Classical mechanics utilises many equations—as well as other mathematical concepts—which relate various physical quantities to one another. These include differential equations, manifolds, Lie groups, and ergodic theory. This article gives a summary of the most important of these.

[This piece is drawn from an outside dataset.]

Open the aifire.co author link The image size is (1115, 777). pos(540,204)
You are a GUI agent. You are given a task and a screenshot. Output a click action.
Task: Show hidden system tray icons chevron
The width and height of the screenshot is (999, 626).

This article lists equations from Newtonian mechanics, see analytical mechanics for the more general formulation of classical mechanics (which includes Lagrangian and Hamiltonian mechanics).

==Classical mechanics==

===Mass and inertia===

| Quantity (common name/s) | (Common) symbol/s | Defining equation | SI units | Dimension |
|---|---|---|---|---|
| Linear, surface, volumetric mass density | λ or μ (especially in acoustics, see below) for Linear, σ for surface, ρ for volume. | $m = \int \lambda \, \mathrm{d} \ell$ $m = \iint \sigma \, \mathrm{d} S$ $m = \iiint \rho \, \mathrm{d} V$ | kg m^{−n}, n = 1, 2, 3 | M L^{−n} |
| Moment of mass | m (No common symbol) | Point mass: $$\mathbf{m} = \mathbf{r}m$$ Discrete masses about an axis $x_i$: $$\mathbf{m} = \sum_{i=1}^N \mathbf{r}_i m_i$$ Continuum of mass about an axis $x_i$: $$\mathbf{m} = \int \rho \left ( \mathbf{r} \right ) x_i \mathrm{d} \mathbf{r}$$ | kg m | M L |
| Center of mass | r_{com} (Symbols vary) | i-th moment of mass $\mathbf{m}_i = \mathbf{r}_i m_i$ Discrete masses: $$\mathbf{r}_\mathrm{com} = \frac{1}{M} \sum_i \mathbf{r}_i m_i = \frac{1}{M} \sum_i \mathbf{m}_i$$ Mass continuum: $$\mathbf{r}_\mathrm{com} = \frac{1}{M} \int \mathrm{d}\mathbf{m} = \frac{1}{M} \int \mathbf{r} \, \mathrm{d}m = \frac{1}{M}\int \mathbf{r} \rho \, \mathrm{d}V$$ | m | L |
| 2-Body reduced mass | m_{12}, μ Pair of masses = m_{1} and m_{2} | $\mu = \frac{m_1 m_2}{m_1 + m_2}$ | kg | M |
| Moment of inertia (MOI) | I | Discrete Masses: $$I = \sum_i \mathbf{m}_i \cdot \mathbf{r}_i = \sum_i \left | \mathbf{r}_i \right | ^2 m$$ Mass continuum: $$I = \int \left | \mathbf{r} \right | ^2 \mathrm{d} m = \int \mathbf{r} \cdot \mathrm{d} \mathbf{m} = \int \left | \mathbf{r} \right | ^2 \rho \, \mathrm{d}V$$ | kg m^{2} | M L^{2} |

===Derived kinematic quantities===

Kinematic quantities of a classical particle: mass m, position r, velocity v, acceleration a.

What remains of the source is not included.